→ Exercise directions
Look below for the line containing "Шел обычный концерт"; from there, print each line exactly up to and including the line containing "Данилко до сих", and stop.

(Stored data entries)
---------------

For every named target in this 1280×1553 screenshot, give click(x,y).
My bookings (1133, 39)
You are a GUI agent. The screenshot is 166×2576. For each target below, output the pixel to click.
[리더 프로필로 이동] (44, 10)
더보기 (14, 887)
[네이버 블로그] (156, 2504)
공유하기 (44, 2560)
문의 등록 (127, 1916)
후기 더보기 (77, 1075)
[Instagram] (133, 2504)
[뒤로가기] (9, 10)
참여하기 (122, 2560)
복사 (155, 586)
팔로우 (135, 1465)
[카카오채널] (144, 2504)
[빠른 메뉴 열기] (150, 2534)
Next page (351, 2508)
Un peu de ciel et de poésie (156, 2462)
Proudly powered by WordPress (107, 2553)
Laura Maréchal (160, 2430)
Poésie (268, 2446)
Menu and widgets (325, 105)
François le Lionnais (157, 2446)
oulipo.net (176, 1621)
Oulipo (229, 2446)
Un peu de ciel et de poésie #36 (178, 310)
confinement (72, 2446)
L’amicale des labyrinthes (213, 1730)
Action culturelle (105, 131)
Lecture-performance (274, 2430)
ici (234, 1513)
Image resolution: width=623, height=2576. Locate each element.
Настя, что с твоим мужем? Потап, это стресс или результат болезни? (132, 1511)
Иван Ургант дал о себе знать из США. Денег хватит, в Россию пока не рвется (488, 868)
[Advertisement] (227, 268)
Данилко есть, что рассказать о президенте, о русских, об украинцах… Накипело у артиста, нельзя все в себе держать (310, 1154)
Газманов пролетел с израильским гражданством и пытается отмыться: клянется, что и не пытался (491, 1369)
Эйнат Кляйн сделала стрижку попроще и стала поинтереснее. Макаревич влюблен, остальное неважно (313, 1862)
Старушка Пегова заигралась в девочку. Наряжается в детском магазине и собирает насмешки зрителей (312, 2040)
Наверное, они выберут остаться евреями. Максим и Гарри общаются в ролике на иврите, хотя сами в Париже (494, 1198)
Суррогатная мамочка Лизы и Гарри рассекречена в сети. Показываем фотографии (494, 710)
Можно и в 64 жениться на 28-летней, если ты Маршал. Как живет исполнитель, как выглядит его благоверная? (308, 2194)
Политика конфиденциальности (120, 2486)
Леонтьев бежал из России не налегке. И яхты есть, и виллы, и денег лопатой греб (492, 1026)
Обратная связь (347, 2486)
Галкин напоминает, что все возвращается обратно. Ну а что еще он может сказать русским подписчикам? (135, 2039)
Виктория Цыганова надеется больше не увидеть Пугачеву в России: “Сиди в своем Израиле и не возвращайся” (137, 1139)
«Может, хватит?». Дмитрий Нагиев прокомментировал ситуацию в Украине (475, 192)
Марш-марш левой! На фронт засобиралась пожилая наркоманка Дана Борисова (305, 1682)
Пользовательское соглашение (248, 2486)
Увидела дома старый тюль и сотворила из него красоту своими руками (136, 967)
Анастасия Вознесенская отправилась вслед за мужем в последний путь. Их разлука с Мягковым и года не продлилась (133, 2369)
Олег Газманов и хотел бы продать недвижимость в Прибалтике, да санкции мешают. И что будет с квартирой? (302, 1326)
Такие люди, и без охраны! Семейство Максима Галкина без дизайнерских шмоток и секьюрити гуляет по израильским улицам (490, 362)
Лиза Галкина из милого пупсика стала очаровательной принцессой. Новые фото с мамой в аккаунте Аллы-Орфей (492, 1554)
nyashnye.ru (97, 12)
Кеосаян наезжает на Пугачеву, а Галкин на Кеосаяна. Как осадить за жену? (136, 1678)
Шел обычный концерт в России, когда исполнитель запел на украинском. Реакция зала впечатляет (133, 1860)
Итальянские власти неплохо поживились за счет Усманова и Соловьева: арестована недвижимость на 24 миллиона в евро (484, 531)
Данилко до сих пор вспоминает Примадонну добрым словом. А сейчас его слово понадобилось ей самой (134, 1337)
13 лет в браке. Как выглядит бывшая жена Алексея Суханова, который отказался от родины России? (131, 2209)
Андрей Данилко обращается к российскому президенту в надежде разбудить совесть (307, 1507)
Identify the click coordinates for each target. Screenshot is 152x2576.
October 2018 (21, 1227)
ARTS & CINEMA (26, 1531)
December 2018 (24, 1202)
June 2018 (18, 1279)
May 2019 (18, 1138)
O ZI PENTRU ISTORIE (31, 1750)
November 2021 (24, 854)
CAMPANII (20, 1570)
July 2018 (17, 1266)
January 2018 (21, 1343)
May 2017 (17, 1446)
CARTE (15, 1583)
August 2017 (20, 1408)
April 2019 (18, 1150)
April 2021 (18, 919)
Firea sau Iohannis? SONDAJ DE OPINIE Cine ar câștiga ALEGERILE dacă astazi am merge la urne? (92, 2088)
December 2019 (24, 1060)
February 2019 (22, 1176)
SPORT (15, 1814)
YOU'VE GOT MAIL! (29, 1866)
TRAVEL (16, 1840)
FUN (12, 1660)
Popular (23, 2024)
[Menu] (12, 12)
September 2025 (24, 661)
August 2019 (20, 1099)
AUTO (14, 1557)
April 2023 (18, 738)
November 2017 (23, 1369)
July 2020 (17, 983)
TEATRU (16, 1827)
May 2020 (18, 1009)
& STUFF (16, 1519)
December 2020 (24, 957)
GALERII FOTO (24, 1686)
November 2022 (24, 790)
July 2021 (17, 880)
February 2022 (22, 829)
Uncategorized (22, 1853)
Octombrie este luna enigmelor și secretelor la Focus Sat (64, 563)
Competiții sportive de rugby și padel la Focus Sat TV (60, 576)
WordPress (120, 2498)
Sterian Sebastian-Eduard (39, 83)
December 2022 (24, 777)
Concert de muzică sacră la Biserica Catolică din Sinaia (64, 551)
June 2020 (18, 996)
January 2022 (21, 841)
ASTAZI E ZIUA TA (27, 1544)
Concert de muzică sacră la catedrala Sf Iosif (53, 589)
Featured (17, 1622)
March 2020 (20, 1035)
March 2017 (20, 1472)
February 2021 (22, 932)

---------------

→ Result for this exercise
Шел обычный концерт в России, когда исполнитель запел на украинском. Реакция зала впечатляет (133, 1860)
Итальянские власти неплохо поживились за счет Усманова и Соловьева: арестована недвижимость на 24 миллиона в евро (484, 531)
Данилко до сих пор вспоминает Примадонну добрым словом. А сейчас его слово понадобилось ей самой (134, 1337)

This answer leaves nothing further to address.